1. It's a single server we have to worry about
2. It's very easy to add the expiration of the certs to the Fleet DB during the initial migration (vs having a separate db in fleetdm.com)

[zwass]

what if the proxy enqueues the command (using Fleet's API) to renew the SCEP certificate the first time it redirects a host to Fleet?

This seems possible. Currently there is no state maintained within the migration proxy, but state could be added.

[georgekarrv]

Hey team! Please add your planning poker estimate with Zenhub @dantecatalfamo @ghernandez345 @gillespi314 @roperzh

[georgekarrv]

Please add your planning poker estimate with Zenhub @jahzielv

[JoStableford]

Related to a Slack conversation

[roperzh]

As part of the research for this ticket I:

1. set up a MicroMDM server behind ngrok using https://roperzh-micromdm.ngrok.io
2. executed the database statements from the SQL generated by https://github.com/fleetdm/fleet/pull/20035
3. changed my ngrok config to point https://roperzh-micromdm.ngrok.io to a small proxy that redirects requests from /mdm/checkin and /mdm/connect to my Fleet server /mdm/apple/mdm
4. downloaded an enrollment profile from my Fleet server, and did the following changes:
   1. change ServerURL to be https://roperzh-micromdm.ngrok.io/mdm/connect (keep the old MicroMDM server URL)
   2. add a CheckInURL next to ServerURL with the value https://roperzh-micromdm.ngrok.io/mdm/checkin
   3. change the root PayloadIdentifier of the profile to be com.github.micromdm.micromdm.enroll
5. sent an InstallProfile command using the enrollment profile payload

I verified that:

1. The SCEP cert was renewed (🎉)
2. The new certificate was issued by Fleet's CA (so the customer doesn't need to keep their old CA around)
3. The enrollment profile in System Settings > Profiles now shows the host as enrolled by Fleet

---

Action items and stuff to coordinate on:

• [ ] @zwass I added you as a reviewer for the changes in the migration script because you have good context, but let me know and I can ask the team at large.
• [ ] @dherder @zayhanlon once https://github.com/fleetdm/fleet/pull/20063 is released (estimated next week) we need to:
  • [ ] Build an enrollment profile using the instructions I left above for staging (and another for prod in the future)
  • [ ] Ask infra to set an environment variable FLEET_SILENT_MIGRATION_ENROLLMENT_PROFILE with the profile contents
  • [ ] Run the updated migration script to generate a new database dump and import it in staging.

[zwass]

@roperzh are you saying you got the enrollment profile replaced without user intervention? I'm not sure I understand how this experiment is connected with the touchless migration experience we are working on with customers.

[roperzh]

@zwass sorry for not being clear. This is to renew SCEP certificates for migrated devices (which is done by re-delivering the enrollment profile)

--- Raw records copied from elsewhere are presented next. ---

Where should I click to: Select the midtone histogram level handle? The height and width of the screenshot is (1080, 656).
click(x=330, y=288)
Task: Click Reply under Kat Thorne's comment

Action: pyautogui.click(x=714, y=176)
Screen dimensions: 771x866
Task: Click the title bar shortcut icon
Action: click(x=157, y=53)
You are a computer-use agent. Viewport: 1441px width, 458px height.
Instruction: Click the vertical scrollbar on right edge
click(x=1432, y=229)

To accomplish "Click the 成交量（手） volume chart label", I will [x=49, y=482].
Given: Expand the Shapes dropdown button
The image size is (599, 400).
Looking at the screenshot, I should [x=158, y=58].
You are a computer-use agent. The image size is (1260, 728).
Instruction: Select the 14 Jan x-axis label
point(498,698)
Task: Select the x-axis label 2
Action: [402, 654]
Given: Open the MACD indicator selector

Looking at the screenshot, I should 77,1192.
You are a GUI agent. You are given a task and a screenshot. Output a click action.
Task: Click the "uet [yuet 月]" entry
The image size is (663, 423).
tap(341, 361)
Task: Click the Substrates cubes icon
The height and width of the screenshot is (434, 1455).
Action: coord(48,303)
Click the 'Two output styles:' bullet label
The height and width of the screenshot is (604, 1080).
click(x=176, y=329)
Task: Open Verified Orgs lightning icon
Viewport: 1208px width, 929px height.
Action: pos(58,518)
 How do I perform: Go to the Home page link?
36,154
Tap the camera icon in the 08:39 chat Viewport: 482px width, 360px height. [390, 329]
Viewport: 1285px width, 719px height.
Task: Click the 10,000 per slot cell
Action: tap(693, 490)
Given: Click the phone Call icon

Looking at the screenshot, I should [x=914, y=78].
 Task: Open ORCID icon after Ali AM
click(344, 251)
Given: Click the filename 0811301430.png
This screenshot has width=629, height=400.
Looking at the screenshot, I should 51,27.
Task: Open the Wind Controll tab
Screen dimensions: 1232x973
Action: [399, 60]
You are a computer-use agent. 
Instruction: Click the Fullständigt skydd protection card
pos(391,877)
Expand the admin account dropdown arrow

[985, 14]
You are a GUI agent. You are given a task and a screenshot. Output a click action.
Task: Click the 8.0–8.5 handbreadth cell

The enrollment profile was almost replaced, but three things need to be kept in our particular case:

1. change ServerURL to be https://roperzh-micromdm.ngrok.io/mdm/connect (keep the old MicroMDM server URL)
1. add a CheckInURL next to ServerURL with the value https://roperzh-micromdm.ngrok.io/mdm/checkin
1. change the root PayloadIdentifier of the profile to be com.github.micromdm.micromdm.enroll

[zwass]

Ah, so enrollment profiles can be redelivered without user intervention as long as the ServerURL and CheckInURL don't change?

[roperzh]

@zwass exactly! in my notes I have this as the full list of things that can't change:

• PushTopic
• ServerURL
• CheckInURL
• Enrollment type
• Access rights

I think the really important findings for us are:

1. We can switch to a diffrent CA for SCEP certs (in this case Fleet's built-in CA)
2. We can renew SCEP certificates for migrated devices seamlessly

[zayhanlon]

@roperzh how are we doing on target ETA to get this in a patch next week? thanks :D

[roperzh]

@zayhanlon thanks for checking, still on track! but please note that the issue w/profiles is probably a bigger blocker. This is majorly a blocker for the prod deploy, the profiles is limiting their testing in staging prior to any production changes.

[zayhanlon]

@roperzh yup! i'm on it - discussing with Noah today

[PezHub]

Paired w/ Roberto to test on his locally setup mircomdm server to ensure the workflow succeeded.